SMM {mlquantify} | R Documentation |
Sample Mean Matching
Description
SMM is a member of the DyS framework that uses simple means scores to represent the score distribution for positive, negative, and unlabelled scores. Therefore, the class distribution is given by a closed-form equation.
Usage
SMM(p.score, n.score, test)
Arguments
p.score |
a numeric |
n.score |
a numeric |
test |
a numeric |
Value
A numeric vector containing the class distribution estimated from the test set.
References
Hassan, W., Maletzke, A., Batista, G. (2020). Accurately Quantifying a Billion Instances per Second.

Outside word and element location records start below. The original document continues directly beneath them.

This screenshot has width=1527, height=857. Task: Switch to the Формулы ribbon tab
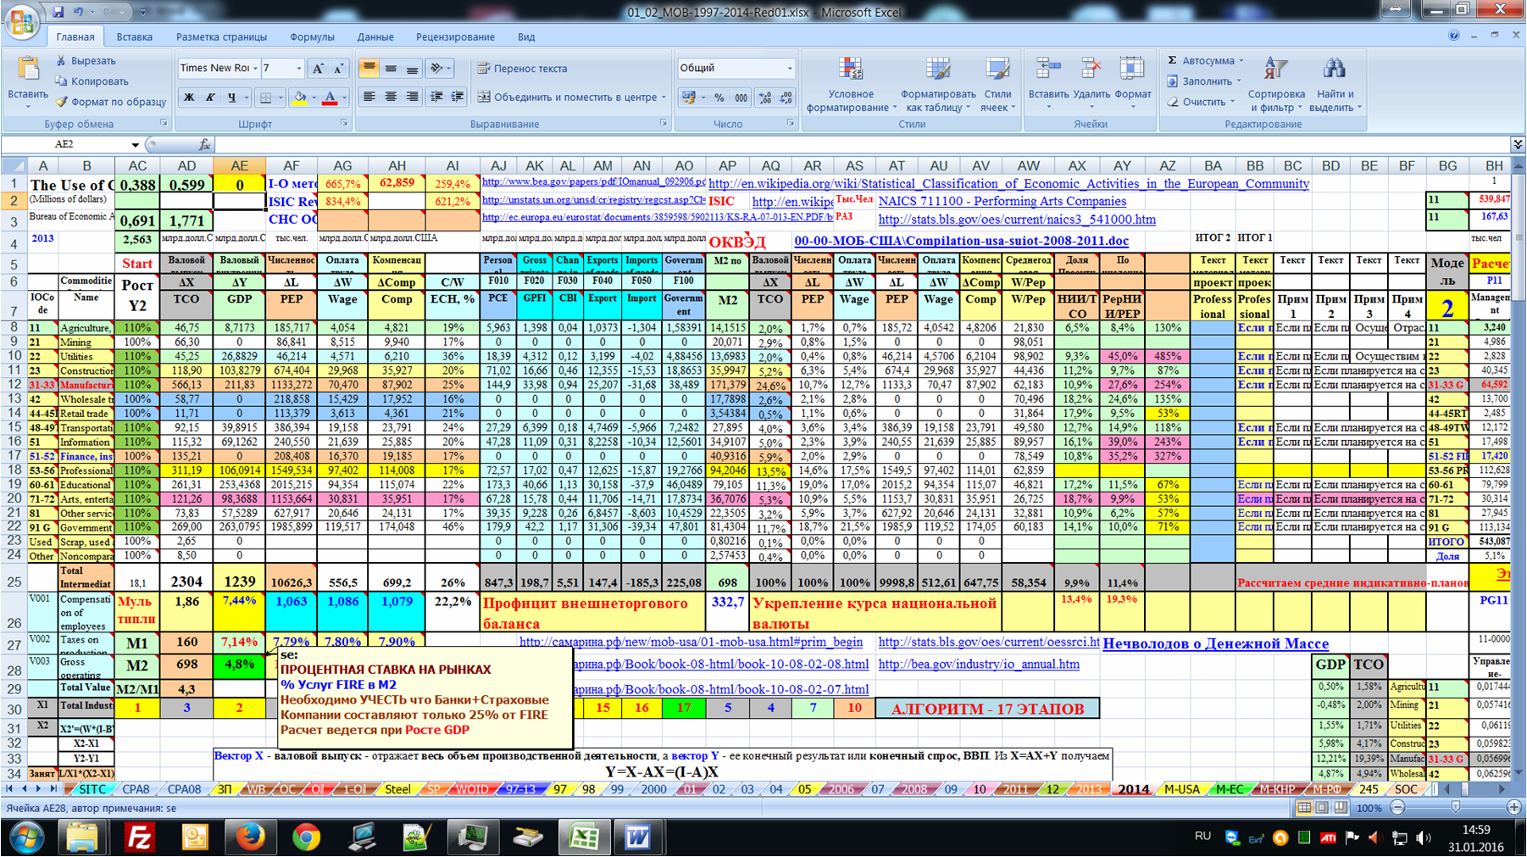tap(312, 36)
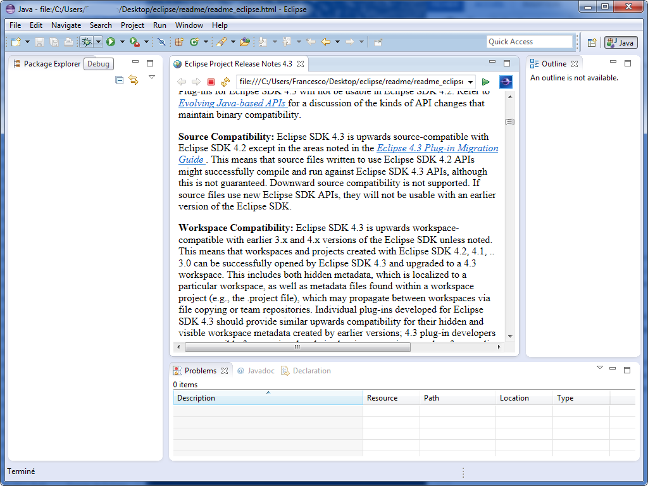The image size is (648, 486).
Task: Activate the Java perspective button
Action: [x=621, y=42]
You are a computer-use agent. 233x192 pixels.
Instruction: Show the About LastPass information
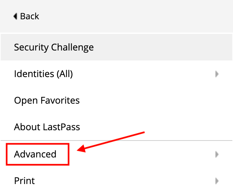(47, 127)
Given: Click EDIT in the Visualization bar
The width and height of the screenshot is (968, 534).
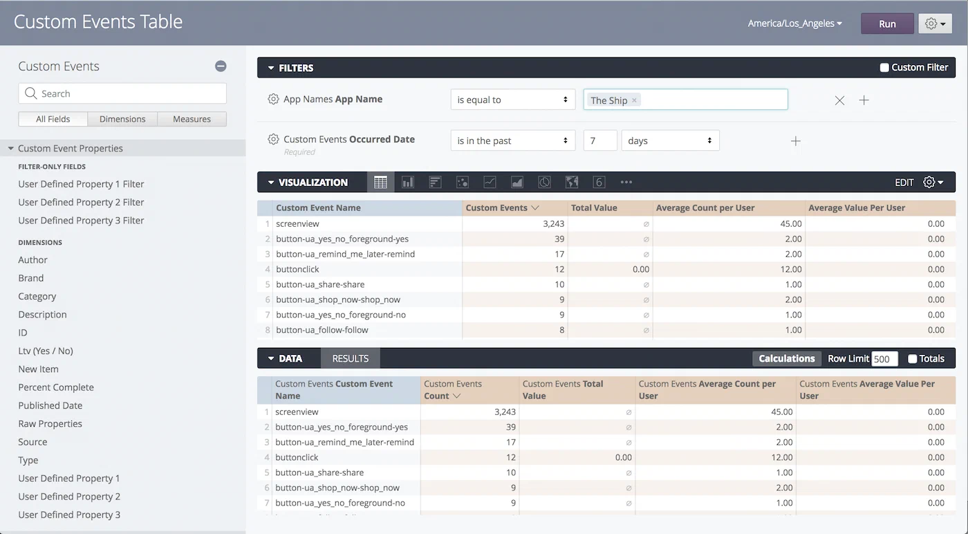Looking at the screenshot, I should click(x=904, y=182).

In IEEE International Conference on Data Science and Advanced Analytics (DSAA).
Examples
library(randomForest)
library(caret)
cv <- createFolds(aeAegypti$class, 3)
tr <- aeAegypti[cv$Fold1,]
validation <- aeAegypti[cv$Fold2,]
ts <- aeAegypti[cv$Fold3,]
# -- Getting a sample from ts with 80 positive and 20 negative instances --
ts_sample <- rbind(ts[sample(which(ts$class==1),80),],
ts[sample(which(ts$class==2),20),])
scorer <- randomForest(class~., data=tr, ntree=500)
scores <- cbind(predict(scorer, validation, type = c("prob")), validation$class)
test.scores <- predict(scorer, ts_sample, type = c("prob"))
SMM(p.score = scores[scores[,3]==1,1], n.score = scores[scores[,3]==2,1],
test = test.scores[,1])